With 2,400 exhibitors from 48 countries and 300,000 visitors expected, the world’s biggest aerospace event opened against an intense backdrop of global tensions.

As Russia's full-scale invasion of Ukraine enters its fourth year and tensions are soaring between Israel and Iran, it has become urgent for Europe to modernise its defence capabilities.

On Monday, Italian giant Leonardo and Turkey’s Baykar Technologies announced a joint venture to co-develop a new generation of unmanned systems, with the first drones expected to be delivered in 2026.

“When it comes to unmanned systems, Europe is quite behind,” said Leonardo CEO Roberto Cingolani.

“First of all, I think the target is to fill the gap… We need to develop different platforms with different payloads... and offer them to different countries. That will already be a very important target in the short to mid-term," explained Cingolani to a group of reporters.

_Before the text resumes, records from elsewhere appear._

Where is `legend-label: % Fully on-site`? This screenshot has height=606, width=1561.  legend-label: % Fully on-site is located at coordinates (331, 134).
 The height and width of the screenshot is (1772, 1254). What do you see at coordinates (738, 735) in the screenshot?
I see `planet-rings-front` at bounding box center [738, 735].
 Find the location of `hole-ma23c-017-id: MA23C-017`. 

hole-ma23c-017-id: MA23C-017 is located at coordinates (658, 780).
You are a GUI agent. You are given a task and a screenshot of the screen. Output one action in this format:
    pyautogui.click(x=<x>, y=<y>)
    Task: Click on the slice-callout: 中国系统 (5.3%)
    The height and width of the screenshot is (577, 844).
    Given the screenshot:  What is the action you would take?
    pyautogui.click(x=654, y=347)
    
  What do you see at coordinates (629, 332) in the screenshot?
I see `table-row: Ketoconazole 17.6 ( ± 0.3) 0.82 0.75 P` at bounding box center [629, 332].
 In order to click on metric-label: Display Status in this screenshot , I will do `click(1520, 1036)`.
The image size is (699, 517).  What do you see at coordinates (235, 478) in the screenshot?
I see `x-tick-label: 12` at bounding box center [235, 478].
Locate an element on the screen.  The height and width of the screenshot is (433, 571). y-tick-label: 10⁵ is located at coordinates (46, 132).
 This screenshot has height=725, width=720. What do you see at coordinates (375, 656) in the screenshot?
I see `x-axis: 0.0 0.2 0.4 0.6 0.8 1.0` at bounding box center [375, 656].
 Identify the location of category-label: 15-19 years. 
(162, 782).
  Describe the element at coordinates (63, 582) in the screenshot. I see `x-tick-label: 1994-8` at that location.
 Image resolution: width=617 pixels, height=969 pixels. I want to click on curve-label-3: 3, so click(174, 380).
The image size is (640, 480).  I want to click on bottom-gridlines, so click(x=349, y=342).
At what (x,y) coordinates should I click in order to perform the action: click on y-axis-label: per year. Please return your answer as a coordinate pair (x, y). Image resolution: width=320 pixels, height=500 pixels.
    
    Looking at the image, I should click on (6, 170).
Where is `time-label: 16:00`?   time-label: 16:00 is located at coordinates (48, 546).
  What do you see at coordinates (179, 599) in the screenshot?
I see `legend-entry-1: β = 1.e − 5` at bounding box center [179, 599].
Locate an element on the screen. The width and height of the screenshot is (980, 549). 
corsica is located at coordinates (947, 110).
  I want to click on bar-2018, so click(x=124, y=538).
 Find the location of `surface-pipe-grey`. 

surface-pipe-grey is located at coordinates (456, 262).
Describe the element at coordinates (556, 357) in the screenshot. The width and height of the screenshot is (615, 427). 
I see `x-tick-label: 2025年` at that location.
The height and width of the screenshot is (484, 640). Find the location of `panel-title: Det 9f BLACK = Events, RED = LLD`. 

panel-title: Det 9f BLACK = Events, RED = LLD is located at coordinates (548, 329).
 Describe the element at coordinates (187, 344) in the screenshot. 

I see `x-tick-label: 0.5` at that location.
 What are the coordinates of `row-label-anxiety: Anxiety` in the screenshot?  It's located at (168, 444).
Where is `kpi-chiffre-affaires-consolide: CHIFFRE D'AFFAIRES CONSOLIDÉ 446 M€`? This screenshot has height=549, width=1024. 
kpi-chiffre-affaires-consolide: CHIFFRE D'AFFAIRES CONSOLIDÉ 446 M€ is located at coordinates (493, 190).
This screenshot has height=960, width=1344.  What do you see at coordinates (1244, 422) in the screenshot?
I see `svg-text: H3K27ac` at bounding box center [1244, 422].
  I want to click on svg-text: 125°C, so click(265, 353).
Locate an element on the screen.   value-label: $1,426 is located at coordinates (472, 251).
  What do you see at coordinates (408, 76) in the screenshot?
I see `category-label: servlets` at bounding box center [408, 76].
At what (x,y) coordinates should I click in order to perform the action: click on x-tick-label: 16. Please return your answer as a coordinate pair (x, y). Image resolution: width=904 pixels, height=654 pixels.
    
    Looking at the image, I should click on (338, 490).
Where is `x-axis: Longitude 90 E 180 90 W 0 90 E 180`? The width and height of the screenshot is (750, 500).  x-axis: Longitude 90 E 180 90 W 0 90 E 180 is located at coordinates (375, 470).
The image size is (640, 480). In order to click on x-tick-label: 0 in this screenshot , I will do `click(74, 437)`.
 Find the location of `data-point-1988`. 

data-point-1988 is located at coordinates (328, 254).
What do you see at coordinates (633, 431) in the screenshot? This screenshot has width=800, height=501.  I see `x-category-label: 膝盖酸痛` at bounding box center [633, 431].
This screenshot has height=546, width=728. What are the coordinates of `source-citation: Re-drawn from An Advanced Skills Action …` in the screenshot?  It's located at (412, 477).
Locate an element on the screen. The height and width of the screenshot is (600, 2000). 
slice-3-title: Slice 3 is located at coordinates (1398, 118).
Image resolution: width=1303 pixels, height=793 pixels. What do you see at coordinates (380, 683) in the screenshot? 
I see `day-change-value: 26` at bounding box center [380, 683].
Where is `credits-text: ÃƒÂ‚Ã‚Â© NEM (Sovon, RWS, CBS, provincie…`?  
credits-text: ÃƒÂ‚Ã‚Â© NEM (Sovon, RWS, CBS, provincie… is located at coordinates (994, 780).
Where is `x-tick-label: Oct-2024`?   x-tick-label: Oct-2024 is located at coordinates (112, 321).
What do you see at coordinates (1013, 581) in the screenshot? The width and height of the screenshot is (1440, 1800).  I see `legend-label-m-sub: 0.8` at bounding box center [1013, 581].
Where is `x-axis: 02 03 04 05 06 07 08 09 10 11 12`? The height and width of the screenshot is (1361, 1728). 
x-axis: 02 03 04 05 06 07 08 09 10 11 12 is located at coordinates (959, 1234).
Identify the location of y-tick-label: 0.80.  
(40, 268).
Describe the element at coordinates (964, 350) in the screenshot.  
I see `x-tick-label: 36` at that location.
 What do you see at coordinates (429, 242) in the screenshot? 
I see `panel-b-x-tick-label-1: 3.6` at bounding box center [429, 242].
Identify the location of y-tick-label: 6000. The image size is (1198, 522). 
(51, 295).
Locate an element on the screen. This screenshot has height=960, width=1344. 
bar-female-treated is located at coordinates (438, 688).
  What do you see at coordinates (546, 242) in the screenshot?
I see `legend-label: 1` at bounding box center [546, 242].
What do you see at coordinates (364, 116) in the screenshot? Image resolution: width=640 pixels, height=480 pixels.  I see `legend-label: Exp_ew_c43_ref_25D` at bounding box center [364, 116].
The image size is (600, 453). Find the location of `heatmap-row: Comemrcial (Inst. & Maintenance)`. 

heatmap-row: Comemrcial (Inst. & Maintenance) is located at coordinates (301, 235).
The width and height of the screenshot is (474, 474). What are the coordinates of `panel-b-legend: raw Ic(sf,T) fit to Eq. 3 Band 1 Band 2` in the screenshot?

Cingolani stressed that Europe will soon need not just drones, but also land and sea-based systems. “The Ukrainian war has completely changed the landscape,” he said. “We know that we have to be ready.”

For defence consultant Xavier Tytelman, the turning point for this edition of the fair is the industrialisation of high-intensity warfare.

"In the past, we said 'We are going to make drones'. Now, we are actually offering drones with well-defined prices, which shows a very strong trend of military industrialisation," he told Euronews.

Europe’s previous lag on large drone platforms may no longer matter. Smaller, more agile systems that are cheaper to produce and easier to deploy are now proving decisive on the battlefield.

Beyond strategy and scale, sovereignty has become a defining theme aduringt this year’s edition.

The push to develop “ITAR-free” (International Traffic in Arms Regulations) equipment -free from U.S. export restrictions - is visible across the exhibition area.

“There’s one fundamental element here, and that’s the return of sovereignty. You see it everywhere with many booths labelled ‘ITAR Free.’ That means there are no American components, so the U.S. can’t prevent them from using their own equipment, like they did in Ukraine, where we supplied missiles that couldn’t be used because they contained U.S. parts," explained Tytelman.

"Now, all around us, Europeans are organising themselves to be more sovereign, independent, to work together, to complement each other’s technological capabilities, and to achieve 100% European industrialisation. That’s another major deep, structural trend.”